New York, 86-76, wild card: Why does everyone think their starting pitching is overrated? If I thought Al Leiter had a fluke year, maybe I'd agree, but I really don't. Wild lefties that suddenly improve their control usually keep it (see Randy Johnson, 1993). I'm not saying he'll have a 2.47 ERA again, but 2.97? That's reasonable. Toss in Rick Reed, the most underrated pitcher in baseball, and league-average performance from Bobby Jones, and don't forget that Octavio Dotel is just waiting for one of Hershiser or Yoshii to slip. This is the perfect park for Armando Benitez, with the tough hitting background; he could approach 14 K's per 9 innings, with an ERA around 2.50. The offense has it's problems with age (Henderson, Bonilla) and stiffness (Ordonez), but don't ever underestimate the impact of Mike Piazza.
Montreal, 79-83: I really want to make them the wild card favorites, if only to see what happens to MLB when pennant fever hits that "bad baseball town" up north amidst reports the team is moving. If Bergeron gets the call early, that might just be the best outfield in the league (okay, second behind the Cardinals). Felipe Alou should do his usual magic with the rotation, which could be very, very good this year: Hermanson, Pavano, and Vazquez all have all-star potential, and Jeremy Powell and Ted Lilly could arrive very fast. But they need a fluke, like Wilton Guerrero hitting .320 or something, or the infield is just going to bring the rest of the team down under .500.
Philadelphia, 77-85: I admire their persistence in holding onto Schilling, but what are they expecting? That he'll still be good (and under contract) when the team is ready to contend again? Keeping in mind how huge an injury risk he is, I'd trade him to the Indians in a heartbeat. There are some intriguing youngsters here, like Marlon Anderson (can he draw walks?) and Bobby Estalella (can he hit .250?) to watch, if Rolen and Abreu don't give you enough reason. And Carlton Loewer, Randy Wolf, and Cliff Politte aren't a bad way to rebuild the rotation. But it's going to take a few years.
Florida, 69-93: It's becoming increasingly clear that the Super-Rebuilding Process isn't going all that well, both because of managerial stupidity (goodbye, Livan, and you might be taking Jesus Sanchez and Rafael Medina with you) and some slip-ups from Dombrowski (Yarnall, Noel, and Mark Johnson for a player the Yankees had no use for?). I do think Kotsay can improve his game a little in every way and become a borderline All-Star this year. The cupboard is far from bare, but the oven looks pretty empty right now.
A romp for the Braves, again; they'll miss Galarraga in the playoffs more than they will at any point in the season. The Mets have spent a fortune on a bevy of moves, some strong, most questionable, and their entire pitching staff could collapse like dominoes, especially if Bobby Valentine leans heavily on his bullpen in support of Orel Hersheiser. The race for third place in the East will be more interesting than the race for first.
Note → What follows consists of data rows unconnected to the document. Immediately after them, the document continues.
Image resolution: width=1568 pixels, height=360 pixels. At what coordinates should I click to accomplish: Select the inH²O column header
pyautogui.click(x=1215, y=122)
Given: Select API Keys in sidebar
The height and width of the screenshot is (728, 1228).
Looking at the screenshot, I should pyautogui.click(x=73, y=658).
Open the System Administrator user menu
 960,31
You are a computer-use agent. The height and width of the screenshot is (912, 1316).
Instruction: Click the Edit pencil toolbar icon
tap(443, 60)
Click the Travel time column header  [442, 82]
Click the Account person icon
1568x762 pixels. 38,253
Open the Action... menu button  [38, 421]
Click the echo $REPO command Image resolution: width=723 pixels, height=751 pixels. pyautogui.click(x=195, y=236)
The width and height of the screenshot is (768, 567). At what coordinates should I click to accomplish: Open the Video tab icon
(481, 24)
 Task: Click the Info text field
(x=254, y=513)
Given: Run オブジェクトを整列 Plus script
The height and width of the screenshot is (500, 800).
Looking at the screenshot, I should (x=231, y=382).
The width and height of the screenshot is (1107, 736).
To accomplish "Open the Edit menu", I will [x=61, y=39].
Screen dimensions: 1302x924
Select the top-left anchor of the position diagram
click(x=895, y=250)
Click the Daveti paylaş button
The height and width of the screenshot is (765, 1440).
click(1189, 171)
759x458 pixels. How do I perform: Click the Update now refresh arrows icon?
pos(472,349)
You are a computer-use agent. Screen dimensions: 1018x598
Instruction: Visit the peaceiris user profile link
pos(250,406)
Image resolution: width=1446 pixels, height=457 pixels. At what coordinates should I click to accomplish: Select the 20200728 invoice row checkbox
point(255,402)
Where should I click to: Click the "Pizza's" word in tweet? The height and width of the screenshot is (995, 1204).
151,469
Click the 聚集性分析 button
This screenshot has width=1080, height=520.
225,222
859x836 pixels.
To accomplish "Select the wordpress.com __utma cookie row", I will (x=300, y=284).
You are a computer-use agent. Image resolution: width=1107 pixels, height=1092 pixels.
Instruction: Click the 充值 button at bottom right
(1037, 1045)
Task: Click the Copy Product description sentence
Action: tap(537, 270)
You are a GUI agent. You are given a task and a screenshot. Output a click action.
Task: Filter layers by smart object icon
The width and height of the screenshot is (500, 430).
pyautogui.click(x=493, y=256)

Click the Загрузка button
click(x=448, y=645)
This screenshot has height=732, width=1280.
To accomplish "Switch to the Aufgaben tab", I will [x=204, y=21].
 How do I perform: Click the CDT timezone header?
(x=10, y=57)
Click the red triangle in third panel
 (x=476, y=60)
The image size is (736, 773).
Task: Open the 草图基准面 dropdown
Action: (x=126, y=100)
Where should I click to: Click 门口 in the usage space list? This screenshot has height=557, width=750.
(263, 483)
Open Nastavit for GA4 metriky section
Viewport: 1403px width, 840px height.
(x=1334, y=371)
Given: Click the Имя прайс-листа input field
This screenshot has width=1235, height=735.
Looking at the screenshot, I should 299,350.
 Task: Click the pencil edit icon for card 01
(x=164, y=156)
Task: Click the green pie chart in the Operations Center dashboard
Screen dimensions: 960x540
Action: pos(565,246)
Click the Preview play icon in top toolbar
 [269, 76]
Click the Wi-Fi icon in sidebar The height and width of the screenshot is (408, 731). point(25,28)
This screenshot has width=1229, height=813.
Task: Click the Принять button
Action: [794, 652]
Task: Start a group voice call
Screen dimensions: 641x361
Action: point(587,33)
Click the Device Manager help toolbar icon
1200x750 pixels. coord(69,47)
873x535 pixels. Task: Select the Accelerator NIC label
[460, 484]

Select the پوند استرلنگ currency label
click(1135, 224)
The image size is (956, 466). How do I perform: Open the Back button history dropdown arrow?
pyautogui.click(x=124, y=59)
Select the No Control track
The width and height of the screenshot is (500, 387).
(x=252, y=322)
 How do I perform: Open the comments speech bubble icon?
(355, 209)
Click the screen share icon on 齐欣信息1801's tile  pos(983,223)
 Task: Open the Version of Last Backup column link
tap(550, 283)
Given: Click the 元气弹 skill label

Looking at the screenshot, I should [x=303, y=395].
The Expos are the preseason favorites on the basis of an improving pitching staff and a more settled lineup, although they are longshots for a .500 mark. Promoting and playing the system's top two hitting prospects (Michael Barrett and Peter Bergeron) would go a long way. The Phillies' fate depends on the health and effectiveness of its pitching staff, which is never a good sign. The Marlins are probably a year away from 85 wins, and will spend the year suffering more growing pains as they work more youngsters into the lineup and rotation.
Neither the Braves nor the Mets will be as good as some expect, but just the same, Atlanta should win the division and the Mets are the top candidate for the wildcard. The Marlins will finish over .500, but people will still think of them as the team that threw it all away. Montreal will wish they'd kept Pedro.
Despite their status as media darlings, it will take various acts of the deity of your choice to make the Mets division champions. Their offense has very little upside, and their pitching staff could be anything from dominant to below-average. Look for them to scuffle to 86 wins and once again come up short in the wild-card race.
No, this should be another 162-game warmup for the Braves. Even with its growing collection of average-to-below right-handed hitters, the Jones-led lineup will score the 825 runs needed to support the best rotation in the league. And watch that bullpen: for all the breast-beating over its inexperience and lack of a "proven closer", it has enough live arms--McGlinchy, Rocker, Seanez, eventually Chen or Perez--to be the best one in the league.
The other three teams can really be thrown in a hat. The Expos have some players in place, but will waste a lot of playing time on non-contributors like Wilton Guerrero, Jose Vidro and Brad Fullmer. I expect them to have a top five team ERA, however.
The Marlins are improved, with an upgraded pitching staff and the core of the offense a year older. .500 is about as much as you can expect. The Phillies are merely marking time until the Burrell Era; a Schilling trade would mean 100 losses.
1. Braves - Will win even if Bobby Cox goes out and plays left field everyday himself.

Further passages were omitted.